Ask an eliminativist or eliminativist sympathizer a question, and you will be given all sorts of scientific detail about the latest discoveries, but as if these answered the fundamental philosophical question, when they really do no such thing. Back where I come from, this is called a smokescreen.

It seems pretty clear to me that I am as directly and immediately aware of what I believe as I am directly and immediately aware of the computer screen in front of me. I know what my sentences mean. If I didn't, there would be not much point in debating this stuff.

Being told that there are no beliefs strikes me as something like being told that we are brains in a vat. Even though there is a self-refutation argument to the effect that we are not brains in vats, (Putnam's) most epistemologists would argue that we are entitle to dismiss the skeptic about the external world without being able to prove the skeptic wrong. It seems to me that, even in the absence of a good self-refutation argument against EM (the structure of which I will be presenting in future posts) we have good reason to reject EM for much the same reason. If it's true, then most of what I believe is false and it's the end of the world.

7 comments:

Blue Devil Knight said...

If a person can be in a state of understanding a proposition, isn't that a propositional attitude?

I said understanding statements in language, or verbal imagery. We can understand such things, but this doesn't imply that the understanding involves propositional attitudes (i.e., another set of sentences in a different language).

In science, models are evaluated not wrt a binary truth value, but typically in terms of how well they fit the data. It becomes a graded, probabilistic question, rather than a boolean question. I am saying our internal models may be better evaluated using statistical norms (e.g., the mean distance between your model's predictions and the actual data) than boolean norms.

I emailed Paul about this discussion, and he's sending me a manuscript. He agreed with your criticisms (that he was, in the past, only questionably a realist), and my criticism that he hasn't exploited the rich resources available with public language to do much normative epistemological work traditionally attributed to internal representational states.

Blue Devil Knight said...

The 'it's the end of the world' argument is also used by lots of theists I know. I guess I'm just not easily persuaded by moral passion justified with historical inertia.
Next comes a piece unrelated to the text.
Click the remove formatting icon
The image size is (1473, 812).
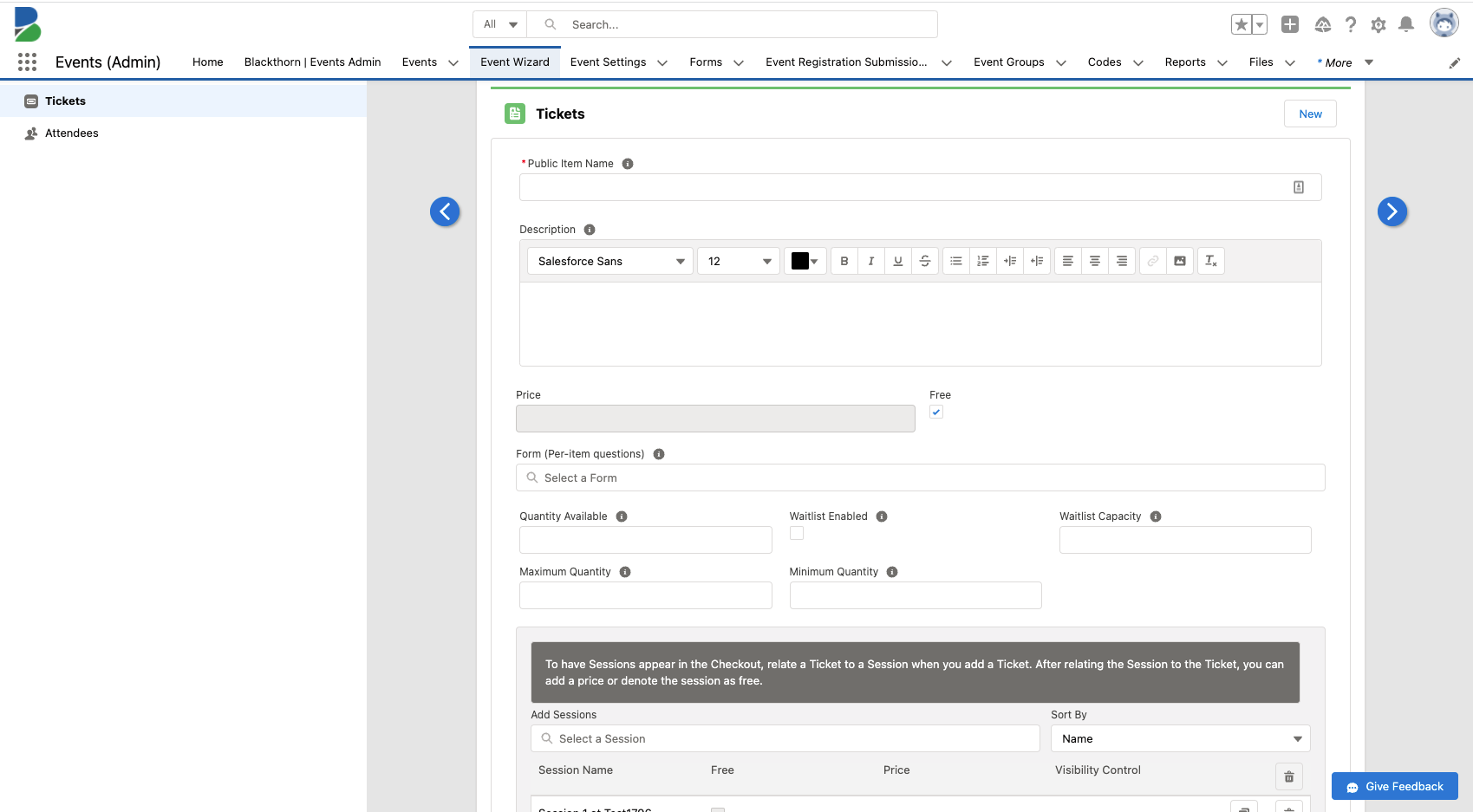coord(1210,261)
But maybe I'm defective: I just found out from this web site that my name, 'Eric Thomson', is an anagram for 'Ethics Moron'!

Hee hee.

Blue Devil Knight said...

By the way, the title of your post expresses my sentiments too. I have been surprised at the uncharacteristically dismissive tone, given the weakness of the arguments presented against EM. More typical is the lack of creativity in thinking about how EM could be true without the world coming to pieces. I wasn't joking when I said that it is a lot like theists confronted by my atheism. Perhaps that is part of the attraction to me, but alas I can only be an agnostic in this debate.

Staircaseghost said...

I'm less concerned with personalities in the conversation than I am with the MTV rapid jump-cut format wherein Victor makes a post, has it extensively responded to by BDK, makes a few more posts on other topics, and then a few days later makes a new post quoting some or all of one of BDK's comments, to which BDK again responds, to which a new post without a like to any of the previous posts. It makes it difficult to follow, and enables addressed points to be needlessly repeated and unaddressed inconvenient points to ignored.

Anonymous said...

One thing I can't figure out: why this mental substance, that is supposedly basic and the only thing that can account for truth and meaning and rationality, so often errs in matters rational and meaningful and truthful.
t.

Anonymous said...

Through what sensory modality do we observe these propositions? Maybe I am missing this modality. So Victor is, to me, like Nagel's bats.

Victor Reppert said...

Is Churchland now a more robust realist?